Arrange the items below as a Markdown table with the columns Row and Line, giving each nonblank line its own numbered row and omitting blank lines.
-- -- --
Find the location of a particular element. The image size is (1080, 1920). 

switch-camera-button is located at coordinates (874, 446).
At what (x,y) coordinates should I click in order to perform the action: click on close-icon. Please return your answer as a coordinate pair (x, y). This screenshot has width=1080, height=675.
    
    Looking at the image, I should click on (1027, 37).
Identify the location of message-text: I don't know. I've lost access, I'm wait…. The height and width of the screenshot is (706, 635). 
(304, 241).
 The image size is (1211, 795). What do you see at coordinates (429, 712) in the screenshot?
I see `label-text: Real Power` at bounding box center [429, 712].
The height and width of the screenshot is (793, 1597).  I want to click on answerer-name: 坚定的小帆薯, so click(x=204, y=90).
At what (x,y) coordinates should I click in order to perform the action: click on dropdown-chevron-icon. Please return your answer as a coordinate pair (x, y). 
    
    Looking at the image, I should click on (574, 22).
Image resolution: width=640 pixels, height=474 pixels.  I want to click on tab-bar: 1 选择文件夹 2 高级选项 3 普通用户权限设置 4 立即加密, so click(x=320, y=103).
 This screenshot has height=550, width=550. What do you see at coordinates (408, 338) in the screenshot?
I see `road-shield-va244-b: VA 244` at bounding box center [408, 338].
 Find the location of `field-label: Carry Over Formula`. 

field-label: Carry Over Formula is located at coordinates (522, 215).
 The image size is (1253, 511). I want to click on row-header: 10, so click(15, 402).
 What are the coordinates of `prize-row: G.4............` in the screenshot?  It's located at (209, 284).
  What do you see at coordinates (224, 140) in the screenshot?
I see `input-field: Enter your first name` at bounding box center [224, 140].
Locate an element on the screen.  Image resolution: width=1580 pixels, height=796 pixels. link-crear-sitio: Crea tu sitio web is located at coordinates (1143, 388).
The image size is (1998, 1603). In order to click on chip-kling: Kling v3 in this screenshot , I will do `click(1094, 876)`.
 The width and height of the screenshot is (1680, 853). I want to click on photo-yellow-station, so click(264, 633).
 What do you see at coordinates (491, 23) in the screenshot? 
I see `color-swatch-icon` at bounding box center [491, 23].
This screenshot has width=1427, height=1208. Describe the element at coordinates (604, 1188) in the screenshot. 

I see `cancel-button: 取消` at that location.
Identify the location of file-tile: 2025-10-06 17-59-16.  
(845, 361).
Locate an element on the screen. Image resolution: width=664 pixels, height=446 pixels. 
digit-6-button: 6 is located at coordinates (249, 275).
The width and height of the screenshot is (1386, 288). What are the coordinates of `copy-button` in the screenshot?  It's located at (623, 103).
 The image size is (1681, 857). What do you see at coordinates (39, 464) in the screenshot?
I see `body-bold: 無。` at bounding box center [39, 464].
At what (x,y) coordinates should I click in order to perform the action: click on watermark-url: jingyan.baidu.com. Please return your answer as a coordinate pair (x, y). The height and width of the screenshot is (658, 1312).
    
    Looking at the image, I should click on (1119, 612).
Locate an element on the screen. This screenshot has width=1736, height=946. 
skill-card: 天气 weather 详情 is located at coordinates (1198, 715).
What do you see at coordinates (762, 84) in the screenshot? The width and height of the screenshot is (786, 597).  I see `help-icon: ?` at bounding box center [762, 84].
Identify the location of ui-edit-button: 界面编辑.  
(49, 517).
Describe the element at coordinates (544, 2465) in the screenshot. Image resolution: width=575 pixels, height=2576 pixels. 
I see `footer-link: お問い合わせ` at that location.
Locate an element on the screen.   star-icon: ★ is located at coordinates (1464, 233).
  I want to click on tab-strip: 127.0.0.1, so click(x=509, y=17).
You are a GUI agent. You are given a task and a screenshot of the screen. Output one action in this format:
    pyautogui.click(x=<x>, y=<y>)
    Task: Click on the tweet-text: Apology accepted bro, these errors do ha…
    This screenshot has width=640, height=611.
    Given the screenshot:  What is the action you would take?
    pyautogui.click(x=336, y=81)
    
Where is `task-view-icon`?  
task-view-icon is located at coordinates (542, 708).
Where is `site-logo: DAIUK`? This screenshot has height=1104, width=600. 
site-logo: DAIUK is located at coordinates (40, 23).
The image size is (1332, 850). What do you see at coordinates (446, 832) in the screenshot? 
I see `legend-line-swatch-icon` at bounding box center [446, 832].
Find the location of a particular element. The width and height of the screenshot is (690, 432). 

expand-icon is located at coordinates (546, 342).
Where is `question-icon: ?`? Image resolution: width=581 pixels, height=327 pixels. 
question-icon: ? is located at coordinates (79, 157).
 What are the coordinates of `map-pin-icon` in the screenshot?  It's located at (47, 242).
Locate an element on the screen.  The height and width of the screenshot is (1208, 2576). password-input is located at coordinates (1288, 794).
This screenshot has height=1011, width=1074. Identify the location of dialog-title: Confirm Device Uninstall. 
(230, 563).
-- -- --
## Solution to the exercise
| Row | Line |
|---|---|
| 1 | Find the location of a particular element. The image size is (1080, 1920).  |
| 2 | switch-camera-button is located at coordinates (874, 446). |
| 3 | At what (x,y) coordinates should I click in order to perform the action: click on close-icon. Please return your answer as a coordinate pair (x, y). This screenshot has width=1080, height=675. |
| 4 |     Looking at the image, I should click on (1027, 37). |
| 5 | Identify the location of message-text: I don't know. I've lost access, I'm wait…. The height and width of the screenshot is (706, 635).  |
| 6 | (304, 241). |
| 7 |  The image size is (1211, 795). What do you see at coordinates (429, 712) in the screenshot? |
| 8 | I see `label-text: Real Power` at bounding box center [429, 712]. |
| 9 | The height and width of the screenshot is (793, 1597).  I want to click on answerer-name: 坚定的小帆薯, so click(x=204, y=90). |
| 10 | At what (x,y) coordinates should I click in order to perform the action: click on dropdown-chevron-icon. Please return your answer as a coordinate pair (x, y).  |
| 11 |     Looking at the image, I should click on (574, 22). |
| 12 | Image resolution: width=640 pixels, height=474 pixels.  I want to click on tab-bar: 1 选择文件夹 2 高级选项 3 普通用户权限设置 4 立即加密, so click(x=320, y=103). |
| 13 |  This screenshot has height=550, width=550. What do you see at coordinates (408, 338) in the screenshot? |
| 14 | I see `road-shield-va244-b: VA 244` at bounding box center [408, 338]. |
| 15 |  Find the location of `field-label: Carry Over Formula`.  |
| 16 | field-label: Carry Over Formula is located at coordinates (522, 215). |
| 17 |  The image size is (1253, 511). I want to click on row-header: 10, so click(15, 402). |
| 18 |  What are the coordinates of `prize-row: G.4............` in the screenshot?  It's located at (209, 284). |
| 19 |   What do you see at coordinates (224, 140) in the screenshot? |
| 20 | I see `input-field: Enter your first name` at bounding box center [224, 140]. |
| 21 | Locate an element on the screen.  Image resolution: width=1580 pixels, height=796 pixels. link-crear-sitio: Crea tu sitio web is located at coordinates (1143, 388). |
| 22 | The image size is (1998, 1603). In order to click on chip-kling: Kling v3 in this screenshot , I will do `click(1094, 876)`. |
| 23 |  The width and height of the screenshot is (1680, 853). I want to click on photo-yellow-station, so click(264, 633). |
| 24 |  What do you see at coordinates (491, 23) in the screenshot?  |
| 25 | I see `color-swatch-icon` at bounding box center [491, 23]. |
| 26 | This screenshot has width=1427, height=1208. Describe the element at coordinates (604, 1188) in the screenshot.  |
| 27 | I see `cancel-button: 取消` at that location. |
| 28 | Identify the location of file-tile: 2025-10-06 17-59-16.   |
| 29 | (845, 361). |
| 30 | Locate an element on the screen. Image resolution: width=664 pixels, height=446 pixels.  |
| 31 | digit-6-button: 6 is located at coordinates (249, 275). |
| 32 | The width and height of the screenshot is (1386, 288). What are the coordinates of `copy-button` in the screenshot?  It's located at (623, 103). |
| 33 |  The image size is (1681, 857). What do you see at coordinates (39, 464) in the screenshot? |
| 34 | I see `body-bold: 無。` at bounding box center [39, 464]. |
| 35 | At what (x,y) coordinates should I click in order to perform the action: click on watermark-url: jingyan.baidu.com. Please return your answer as a coordinate pair (x, y). The height and width of the screenshot is (658, 1312). |
| 36 |     Looking at the image, I should click on (1119, 612). |
| 37 | Locate an element on the screen. This screenshot has width=1736, height=946.  |
| 38 | skill-card: 天气 weather 详情 is located at coordinates (1198, 715). |
| 39 | What do you see at coordinates (762, 84) in the screenshot? The width and height of the screenshot is (786, 597).  I see `help-icon: ?` at bounding box center [762, 84]. |
| 40 | Identify the location of ui-edit-button: 界面编辑.   |
| 41 | (49, 517). |
| 42 | Describe the element at coordinates (544, 2465) in the screenshot. Image resolution: width=575 pixels, height=2576 pixels.  |
| 43 | I see `footer-link: お問い合わせ` at that location. |
| 44 | Locate an element on the screen.   star-icon: ★ is located at coordinates (1464, 233). |
| 45 |   I want to click on tab-strip: 127.0.0.1, so click(x=509, y=17). |
| 46 | You are a GUI agent. You are given a task and a screenshot of the screen. Output one action in this format: |
| 47 |     pyautogui.click(x=<x>, y=<y>) |
| 48 |     Task: Click on the tweet-text: Apology accepted bro, these errors do ha… |
| 49 |     This screenshot has width=640, height=611. |
| 50 |     Given the screenshot:  What is the action you would take? |
| 51 |     pyautogui.click(x=336, y=81) |
| 52 | Where is `task-view-icon`?   |
| 53 | task-view-icon is located at coordinates (542, 708). |
| 54 | Where is `site-logo: DAIUK`? This screenshot has height=1104, width=600.  |
| 55 | site-logo: DAIUK is located at coordinates (40, 23). |
| 56 | The image size is (1332, 850). What do you see at coordinates (446, 832) in the screenshot?  |
| 57 | I see `legend-line-swatch-icon` at bounding box center [446, 832]. |
| 58 | Find the location of a particular element. The width and height of the screenshot is (690, 432).  |
| 59 | expand-icon is located at coordinates (546, 342). |
| 60 | Where is `question-icon: ?`? Image resolution: width=581 pixels, height=327 pixels.  |
| 61 | question-icon: ? is located at coordinates (79, 157). |
| 62 |  What are the coordinates of `map-pin-icon` in the screenshot?  It's located at (47, 242). |
| 63 | Locate an element on the screen.  The height and width of the screenshot is (1208, 2576). password-input is located at coordinates (1288, 794). |
| 64 | This screenshot has height=1011, width=1074. Identify the location of dialog-title: Confirm Device Uninstall.  |
| 65 | (230, 563). |